**Tarefa escrita a:**
No texto sobre as PPPs no saneamento, qual é o limite que o caput do artigo 11-A da LNSB impõe à subdelegação?

**Trecho do texto:**
━━━━━━━━

Opinião

Insubmissão das PPPs aos limites impostos à subdelegação pela LNSB

Autor

  • Fernando Vernalha Guimarães

    é doutor e mestre em Direito pela UFPR ex-visiting scholar na Columbia University School of Law (EUA) professor de Direito Administrativo convidado de instituições diversas e advogado.

16 de fevereiro de 2023, 16h16

Com a edição da Lei 14.026/2020, introduziu-se na Lei 14.445/2007 (aqui chamada de Lei Nacional de Saneamento Básico ou LNSB) o artigo 11-A, que cuida de autorizar a celebração de parcerias público-privadas e de subdelegações no âmbito da prestação de serviços de saneamento por meio de contrato, impondo limites a estas últimas. As normas deste artigo têm ensejado interpretações divergentes no tocante à extensão dos limites estabelecidos às PPPs. A elucidação da questão vem ganhando relevância no atual contexto, uma vez que as parcerias público-privadas têm sido uma ferramenta importante para que as companhias estaduais que exploram a operação do serviço de saneamento possam atrair investimentos privados para a implementação das metas de universalização trazidas com a nova legislação.

A prevalecer interpretação pela submissão destes contratos àqueles limites, a utilização das PPPs para esse fim estará praticamente inviabilizada em muitos casos, o que poderá prejudicar o avanço da agenda da universalização do saneamento.

No meu entendimento, tais limites constantes da regra do caput do artigo 11-A da LNSB são inaplicáveis às hipóteses de parcerias público-privadas, como pretendo demonstrar adiante [1].

Retome-se que o artigo 11-A da LNSB traz algumas regras voltadas a disciplinar a hipótese de subdelegação dos serviços de saneamento básico prestado por meio de contrato. Dentre elas está a norma do caput, que, ao autorizar a subdelegação, a limita a 25% do valor do contrato originário. Em seus termos, "na hipótese de prestação dos serviços públicos de saneamento básico por meio de contrato, o prestador de serviços poderá, além de realizar licitação e contratação de parceria público-privada, (…), desde que haja previsão contratual ou autorização expressa do titular dos serviços, subdelegar o objeto contratado, observado, para a referida subdelegação, o limite de 25% (vinte e cinco por cento) do valor do contrato".

Já o Decreto 10.710/2021 admitiu, conforme a norma do artigo 2º, III, que a subdelegação possa se dar na forma de parceria público-privada, para os fins do disposto no § 4º do artigo 7º do regulamento — e, por extensão, do disposto no caput do artigo 11-A da lei 11.445/2007.

━━━━━━━━

**Material de consulta:**
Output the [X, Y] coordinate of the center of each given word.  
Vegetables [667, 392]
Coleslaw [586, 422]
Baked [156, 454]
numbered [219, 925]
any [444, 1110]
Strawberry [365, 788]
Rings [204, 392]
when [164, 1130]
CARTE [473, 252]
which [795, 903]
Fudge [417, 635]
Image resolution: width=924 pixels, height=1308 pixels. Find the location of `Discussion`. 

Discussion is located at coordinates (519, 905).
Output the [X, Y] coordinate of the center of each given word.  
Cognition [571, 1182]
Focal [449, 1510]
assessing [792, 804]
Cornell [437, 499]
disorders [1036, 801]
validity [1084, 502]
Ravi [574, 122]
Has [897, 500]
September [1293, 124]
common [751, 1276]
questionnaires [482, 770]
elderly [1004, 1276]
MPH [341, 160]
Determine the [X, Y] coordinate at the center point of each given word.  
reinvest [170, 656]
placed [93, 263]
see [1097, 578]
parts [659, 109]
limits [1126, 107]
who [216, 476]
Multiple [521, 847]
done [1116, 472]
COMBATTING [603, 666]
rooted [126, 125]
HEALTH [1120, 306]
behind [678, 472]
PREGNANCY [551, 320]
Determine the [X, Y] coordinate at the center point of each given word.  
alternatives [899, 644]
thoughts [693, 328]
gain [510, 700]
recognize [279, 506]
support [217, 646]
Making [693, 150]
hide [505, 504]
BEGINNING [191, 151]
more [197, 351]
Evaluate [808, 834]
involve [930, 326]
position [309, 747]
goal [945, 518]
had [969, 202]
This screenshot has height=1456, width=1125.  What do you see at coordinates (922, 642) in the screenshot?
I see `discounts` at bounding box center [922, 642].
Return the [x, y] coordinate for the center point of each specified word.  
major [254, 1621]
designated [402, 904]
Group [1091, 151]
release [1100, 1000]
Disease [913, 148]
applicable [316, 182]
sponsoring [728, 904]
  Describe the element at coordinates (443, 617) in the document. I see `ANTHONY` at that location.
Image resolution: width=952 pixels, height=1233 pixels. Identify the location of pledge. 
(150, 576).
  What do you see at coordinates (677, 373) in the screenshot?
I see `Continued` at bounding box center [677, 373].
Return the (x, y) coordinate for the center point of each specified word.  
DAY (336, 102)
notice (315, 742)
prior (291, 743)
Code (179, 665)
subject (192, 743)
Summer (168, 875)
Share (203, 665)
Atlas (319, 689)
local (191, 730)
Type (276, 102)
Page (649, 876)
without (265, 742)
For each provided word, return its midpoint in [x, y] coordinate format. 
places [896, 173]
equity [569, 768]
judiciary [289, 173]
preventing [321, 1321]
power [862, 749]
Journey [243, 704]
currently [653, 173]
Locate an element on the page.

━━━━━━━━

**Tarefa escrita b:**
Troque "Journey" por "Voyage" na listagem, da linha que contém "Summer (168, 875)" até o fim da listagem, incluindo as duas pontas. Escreva só essas linhas e deixe o resto igual.

**Resposta a:**
A subdelegação fica limitada a 25% do valor do contrato.

**Resposta b:**
Summer (168, 875)
Share (203, 665)
Atlas (319, 689)
local (191, 730)
Type (276, 102)
Page (649, 876)
without (265, 742)
For each provided word, return its midpoint in [x, y] coordinate format. 
places [896, 173]
equity [569, 768]
judiciary [289, 173]
preventing [321, 1321]
power [862, 749]
Voyage [243, 704]
currently [653, 173]
Locate an element on the page.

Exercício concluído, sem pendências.